Ceylon Glass invests Rs 771m to expand capacity
Ceylon Glass Company Ltd. (CGC), Sri Lanka's sole manufacturer of container glass, plans to invest Rs 771 million for its expansion plans in FY 2006/07 under which it will reline its furnace and increase furnace capacity to 170 tonnes per day.

The company, owned by India's Gujarat Glass Company, estimates its net profit for 2005 would be Rs 200 million, CGC President and CEO Rajiv Prasad said. Given limited potential for growth in the local market, CGC plans to make a major foray into export markets after increasing capacity and is targeting the high-end boutique wine bottle market, first in India and then in Europe.
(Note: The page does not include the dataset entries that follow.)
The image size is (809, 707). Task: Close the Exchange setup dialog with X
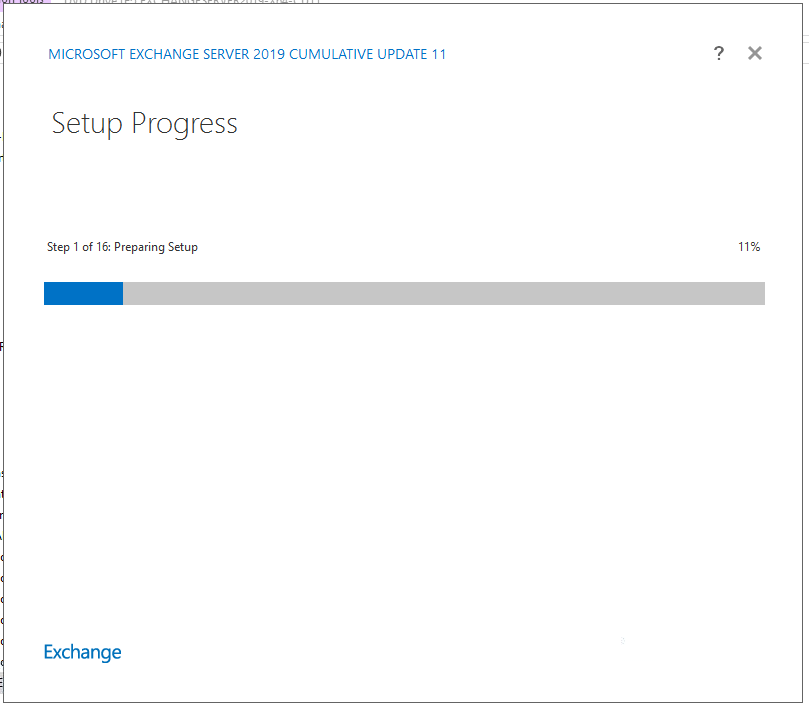pos(755,53)
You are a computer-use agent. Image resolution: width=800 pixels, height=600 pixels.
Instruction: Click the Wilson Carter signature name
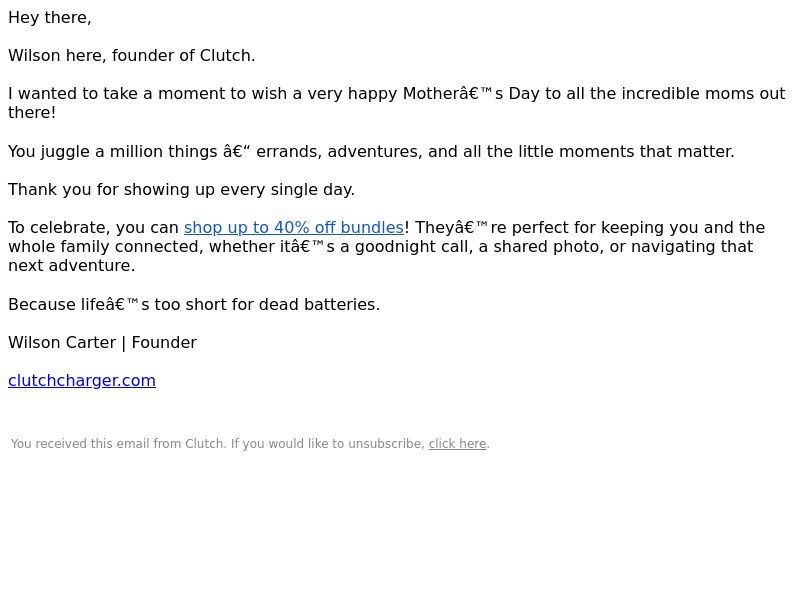[x=62, y=343]
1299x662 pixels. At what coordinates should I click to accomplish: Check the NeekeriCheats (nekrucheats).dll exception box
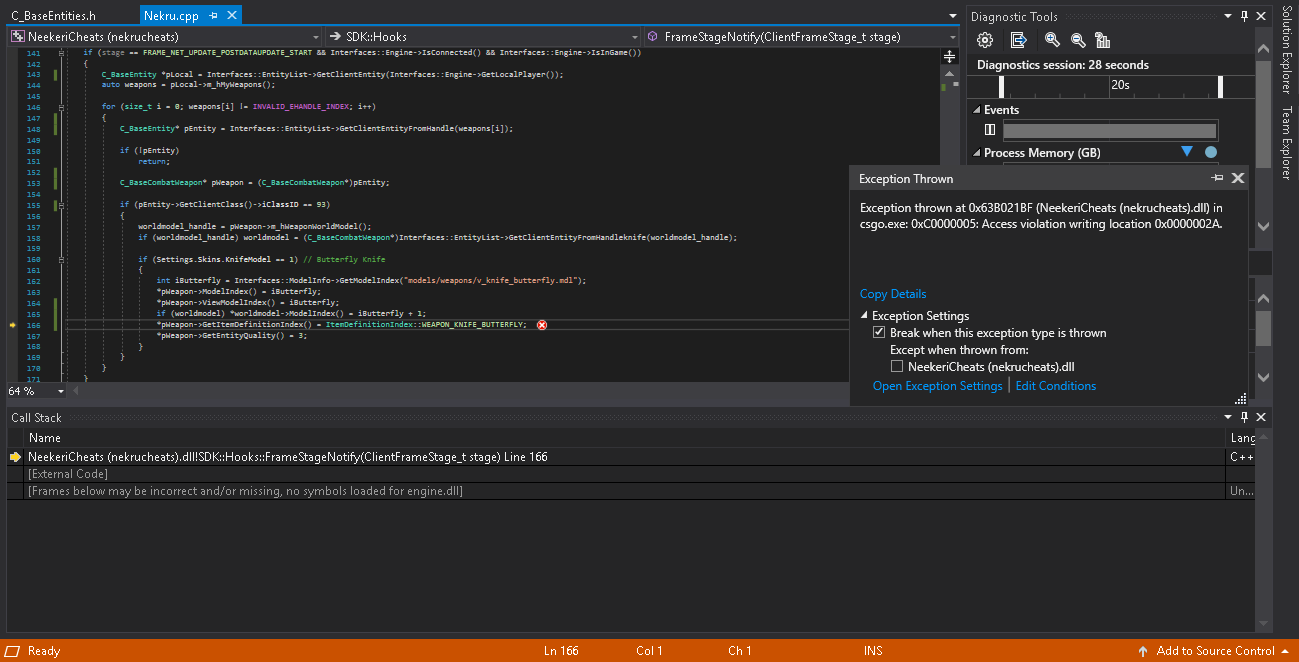click(x=897, y=367)
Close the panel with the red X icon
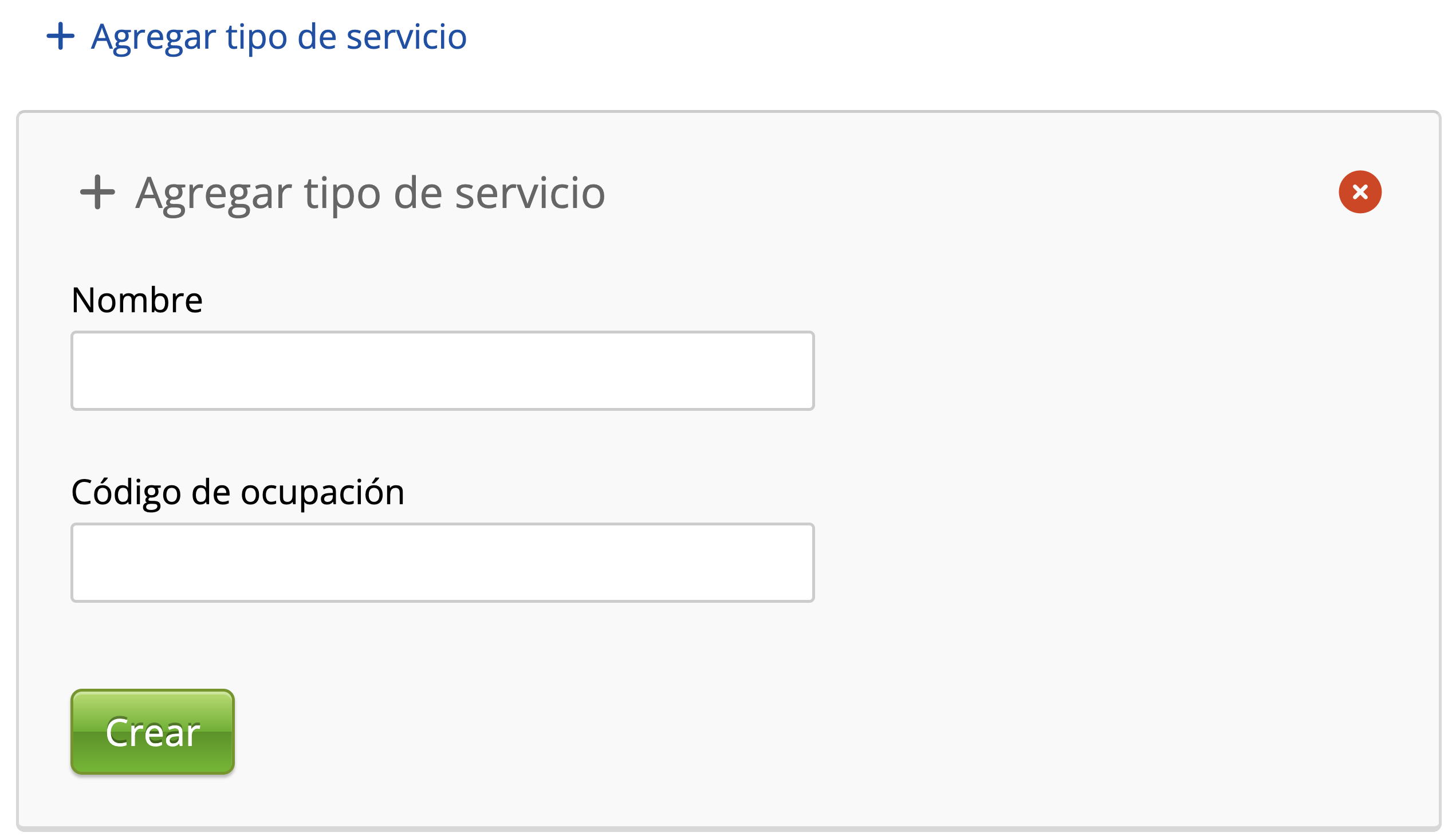Screen dimensions: 1456x840 pyautogui.click(x=1359, y=192)
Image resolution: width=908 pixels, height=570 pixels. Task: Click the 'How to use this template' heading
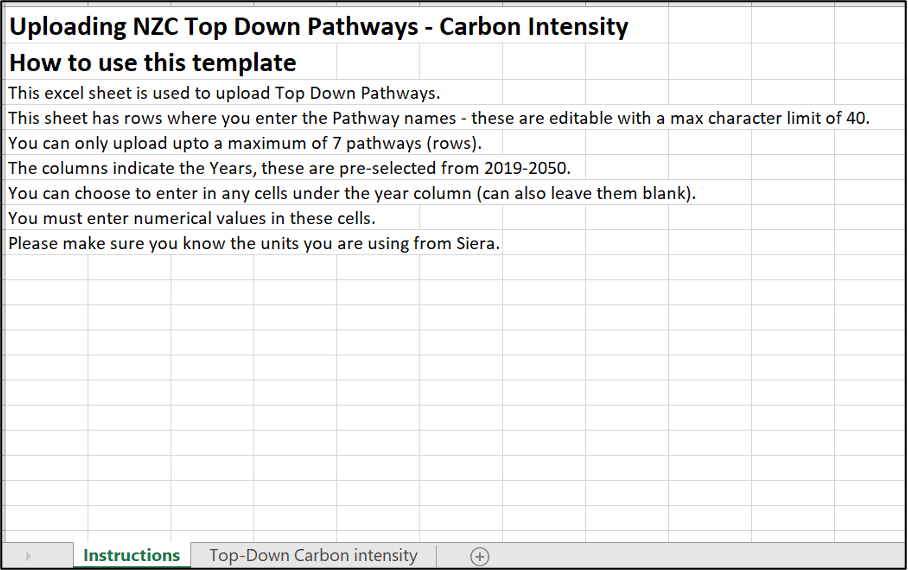(x=152, y=63)
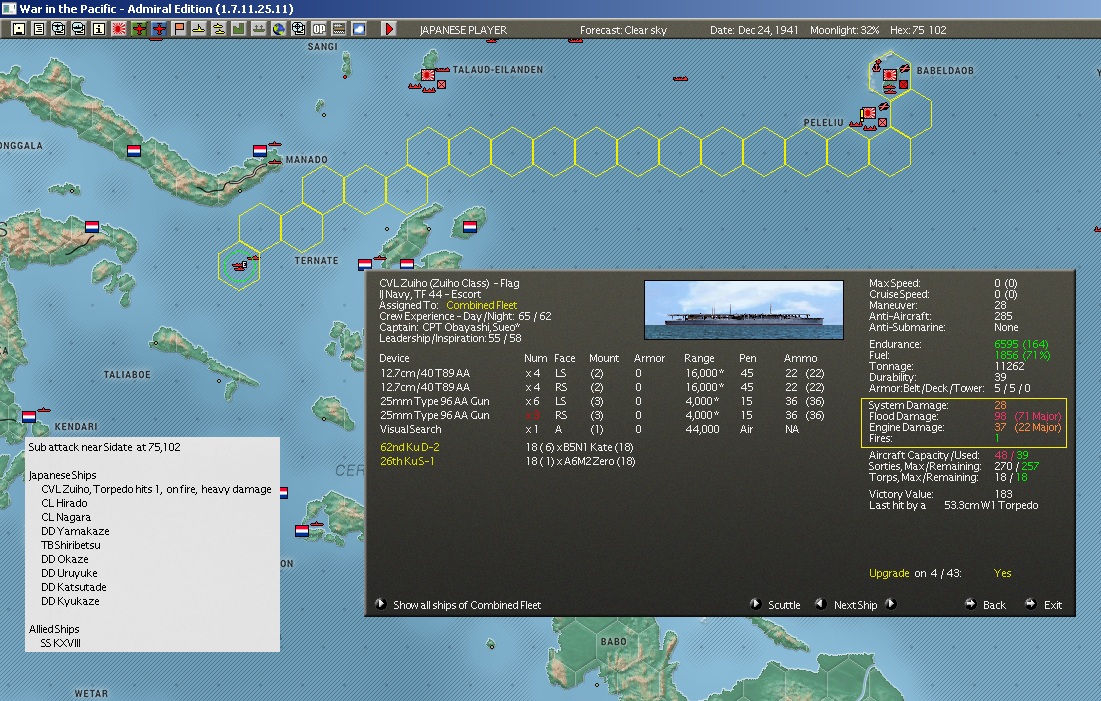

"We're aiming at niche markets," Prasad said. "We can do small batches of coloured bottles and we're already getting a huge amount of inquiries from the market." Prasad told a news conference CGC initially is aiming at niche segments in the Indian coloured wine container market and the south Indian coloured soft drink market.

CGC chairman, Vijay Shah, said the company has the advantage of being able to do small production runs and recently introduced new technology that allows it to rapidly change the colour of glass on one of its production lines without too much downtime.

"We can change colour from flint (clear glass) to amber in a few days," he said. "It is one of three plants in the world which can do that." CGC has installed colouring forehearth (CFH) technology which gives the firm the ability to have colour production runs without resorting to tank colouring which requires very large colour job sizes to make a run feasible.

It also makes it possible for the firm to have simultaneous colour production runs on the line equipped with the CFH in parallel with flint runs on the other two lines. Shah said the parent firm, Gujarat Glass, will use its international marketing network to get business for Ceylon Glass.

Funding for the capacity expansion will be largely through debt. Initially, Ceylon Glass will expand capacity to 120 tonnes per day from the current 108 tonnes.

Gujarat Glass plans to offer a 30 percent stake from its current 83.76 percent holding in Ceylon Glass to the public with NDB Investment Bank, formerly known as the Citi National Investment Bank, the financial advisor to the transaction.

NDB Investment Bank said CGC's profit margins have improved to 39 percent in 2004 from 22 percent. It said CGC paid high dividends in recent years but warned that this would change because of capital expenditure on increasing production and modernising the plant.

CT Smith Stockbrokers echoed the same warning saying in a recent research report that since returning to profitability in FY1999/00, CGC has over the past two years maintained a dividend payout of 88 percent.

"However, future dividend distributions will have an impact due to plant closure and subsequent high capital expenditure plant relining in FY2006/07." The brokers said that Ceylon Glass made a "remarkable" turnaround in profits subsequent to its acquisition by Gujarat Glass in 1999.

CGC has registered a 50 percent compound annual growth in net profits since 1999 whilst revenue has grown 16 percent a year compounded. The improving of efficiency and introduction of a more favourable price mechanism coupled with the expertise and size of the parent Gujarat Glass were the key factors attributed to the success of CGC, they said.

Demand for glass containers comes mostly from the beverage, food, pharmaceutical and cosmetics industries. The liquor and soft drinks segments lead in glass container volumes despite comparatively low margins.

The brokers said that "rationalizing" of container prices in line with world norms and strategically positioning prices marginally above the CIF value of imported products have led to considerable bottom line growth in Ceylon Glass in the past five years.

Sourcing of raw materials from Gujarat Glass's suppliers at lower prices, downsizing employment levels and introduction of productivity-linked remuneration has helped efficiencies in cost management, they said.

Ceylon Glass recently declared a one-for-one bonus issue and an interim dividend of 25 percent for the FY 2005. Its sales grew 22 percent in FY 2003/04.

It made net profits of Rs 187 million for the nine months ended December 31, 2004, in comparison to Rs.55 million in the comparative period the previous year and exceeding the full year's profit of the previous FY ended March 2004 by 67 percent.